La comicità di Tognazzi e Vianello, supportati da Scarnicci e Tarabusi, partiva dall’osservazione della realtà, mutuata dalle trasmissioni della televisione che costituiscono un patrimonio di conoscenze comune a tutti gli italiani. In un’epoca in cui la televisione non può rappresentare la realtà direttamente e tanto meno riderci sopra, Tognazzi e Vianello ridono della televisione, mettendo in ridicolo i messaggi e i personaggi che rappresenta. Ma questo può essere fatto fino a un certo punto, finché non si toccano i potenti o gli argomenti tabù. E infatti fu la censura a mettere la parola fine, dopo cinque anni di crescente successo, su Un due e tre per un fatto banalissimo. L’allora presidente della Repubblica, Giovanni Gronchi, al teatro San Carlo di Napoli quando dopo aver ascoltato l’inno nazionale andò a mettersi seduto non trovò la poltrona e cadde davanti a milioni di spettatori.

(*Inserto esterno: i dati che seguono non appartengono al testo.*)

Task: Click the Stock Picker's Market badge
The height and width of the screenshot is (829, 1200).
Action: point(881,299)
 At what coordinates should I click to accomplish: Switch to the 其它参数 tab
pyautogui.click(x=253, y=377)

Il giorno dopo a Un due e tre, Tognazzi ripeté per scherzo la caduta e Vianello gli disse: ma che ti credi di essere? Un due tre fu immediatamente abolita.

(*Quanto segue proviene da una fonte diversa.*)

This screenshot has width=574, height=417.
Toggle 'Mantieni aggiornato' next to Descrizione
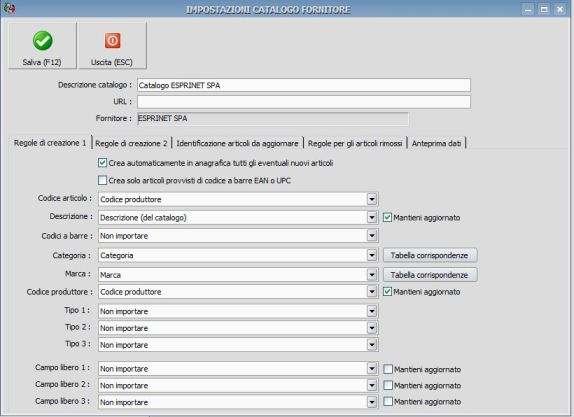[387, 217]
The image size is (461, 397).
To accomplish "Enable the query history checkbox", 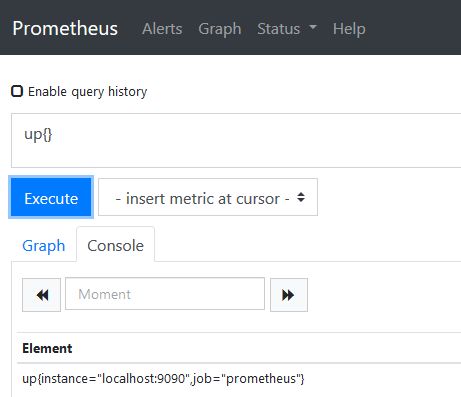I will (x=17, y=91).
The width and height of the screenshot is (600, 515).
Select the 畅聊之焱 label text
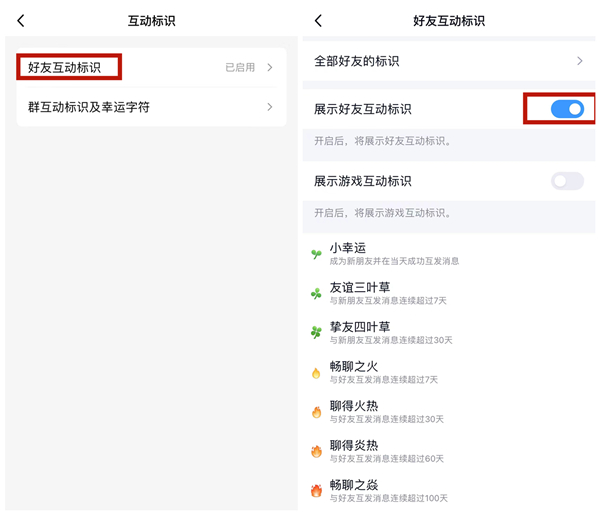pyautogui.click(x=354, y=484)
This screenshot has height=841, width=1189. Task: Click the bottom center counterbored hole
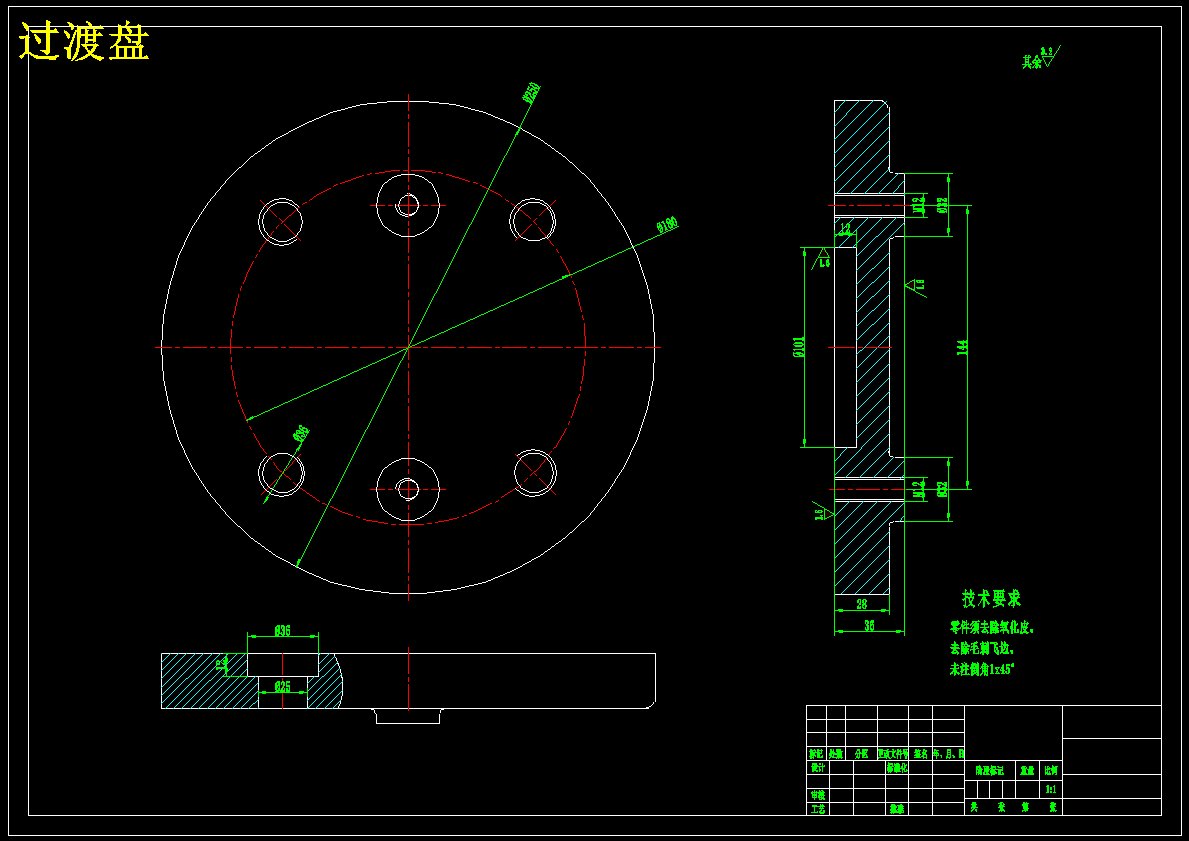(409, 489)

Per capire che cosa successe alla coppia Tognazzi-Vianello, bisogna sapere che cosa era la televisione di quel tempo, con una censura ferrea e ottusa che considerava i telespettatori come bambini da tenere sotto tutela. Sono gli anni in cui si mettono i mutandoni alle ballerine perché, si dice, la televisione è uno spettacolo per famiglie, in cui tutto è proibito, anche certe parole innocenti come cazzotto (per la radicale), o come magnifica (per la desinenza).

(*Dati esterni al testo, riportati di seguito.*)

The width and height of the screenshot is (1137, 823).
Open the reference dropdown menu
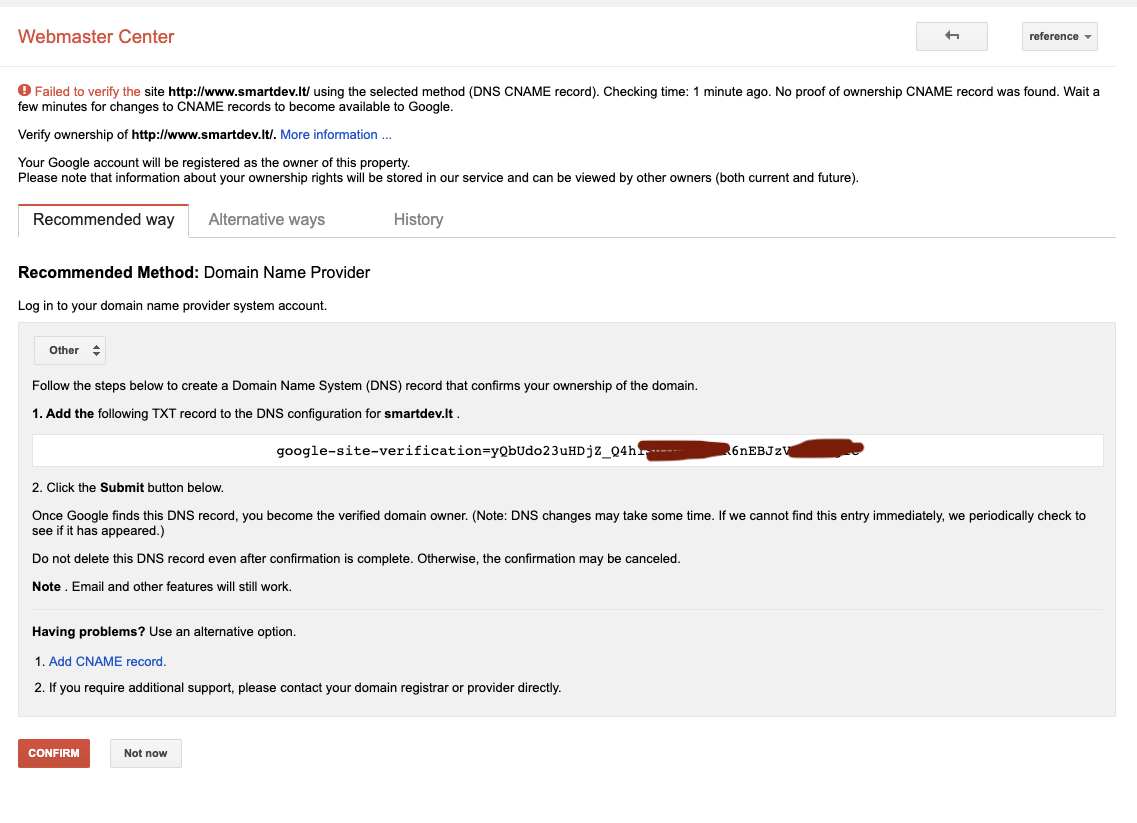coord(1059,36)
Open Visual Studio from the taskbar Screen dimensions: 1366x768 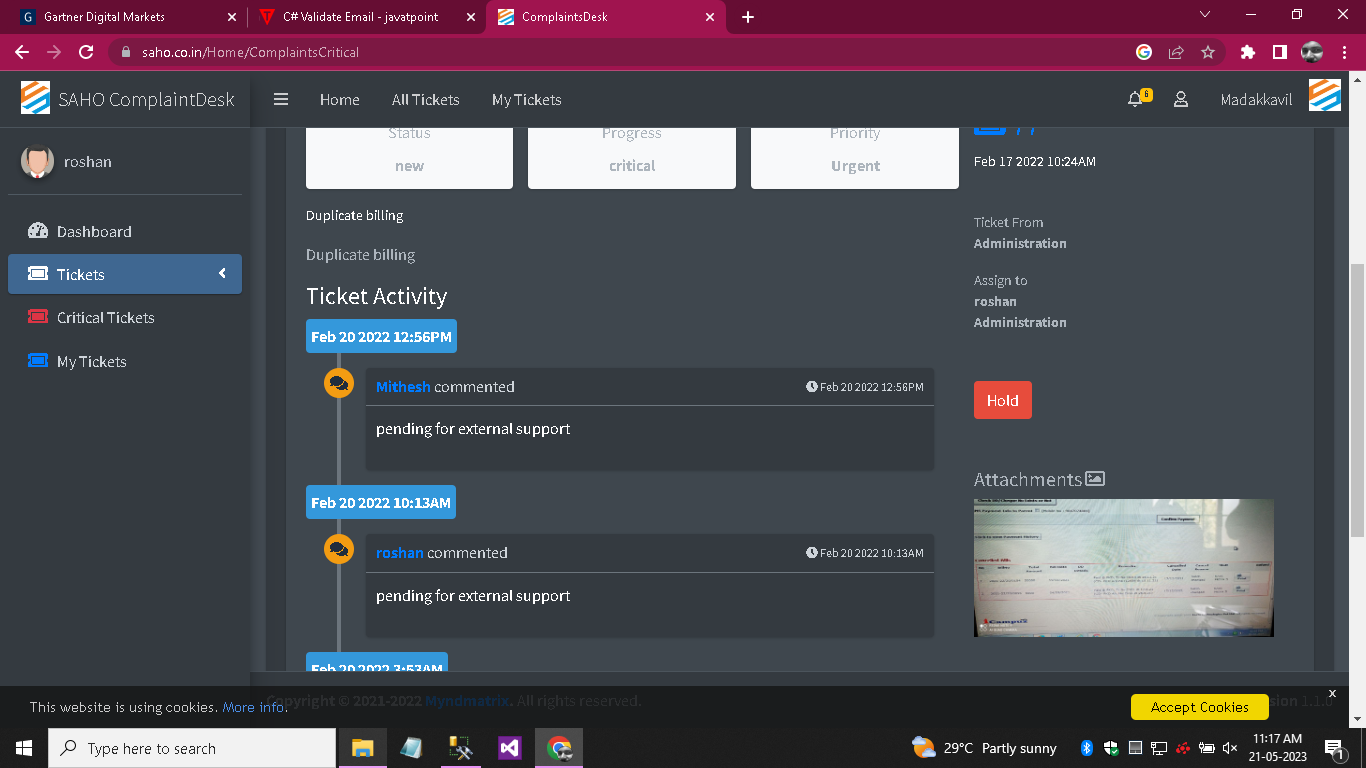click(509, 747)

Sul piano politico, poi, c’è un’adesione perfetta al governo e alle istituzioni, per cui lo scherzo dei due comici, che si riferiscono alla caduta dalla sedia, che gli italiani hanno visto in diretta, del Presidente della Repubblica, è semplicemente inammissibile. Perché riporta alla realtà che è bandita dai teleschermi, dove si possono raccontare soltanto favole e rappresentare mondi inesistenti.
Tognazzi non si preoccupò più di tanto dell’ostracismo che gli dette la televisione (casomai più tardi sarà la televisione a preoccuparsi per la sua assenza).
Dopo le prove del varietà teatrale, cinematografico e televisivo, sta maturando un nuovo Tognazzi. Dopo venti anni di gavetta su tutti i palcoscenici d’Italia e una cinquantina di film al suo attivo, arrivato alla soglia dei quarant’anni è palesemente stanco di indossare maschere farsesche e di proporre le parodie dei film di successo, relegato in un circuito minore. Ha voglia d’altro. E l’occasione per fare altro fu senza dubbio Il Federale, il film della svolta, il film che libera Ugo Tognazzi dal cinema macchietta e lo inserisce a pieno titolo nella grande commedia all’italiana.
Il Federale libera Ugo Tognazzi dal cinema farsesco e lo inserisce a pieno titolo nella grande commedia all’italiana di cui diviene poco dopo uno dei grandi protagonisti, accanto ad Alberto Sordi, Vittorio Gassman e Nino Manfredi.
Da quel momento Tognazzi diventa l’attore preferito dei migliori registi anche perché è particolarmente efficace nel disegnare il personaggio del piccolo borghese arrampicatore sociale, del qualunquista protervo, del marito in crisi, del “mostro sociale”.
La storia è lunga e ricca di opere e di successi fino al 27 ottobre del 1990, quando Tognazzi muore, all’età di 68 anni.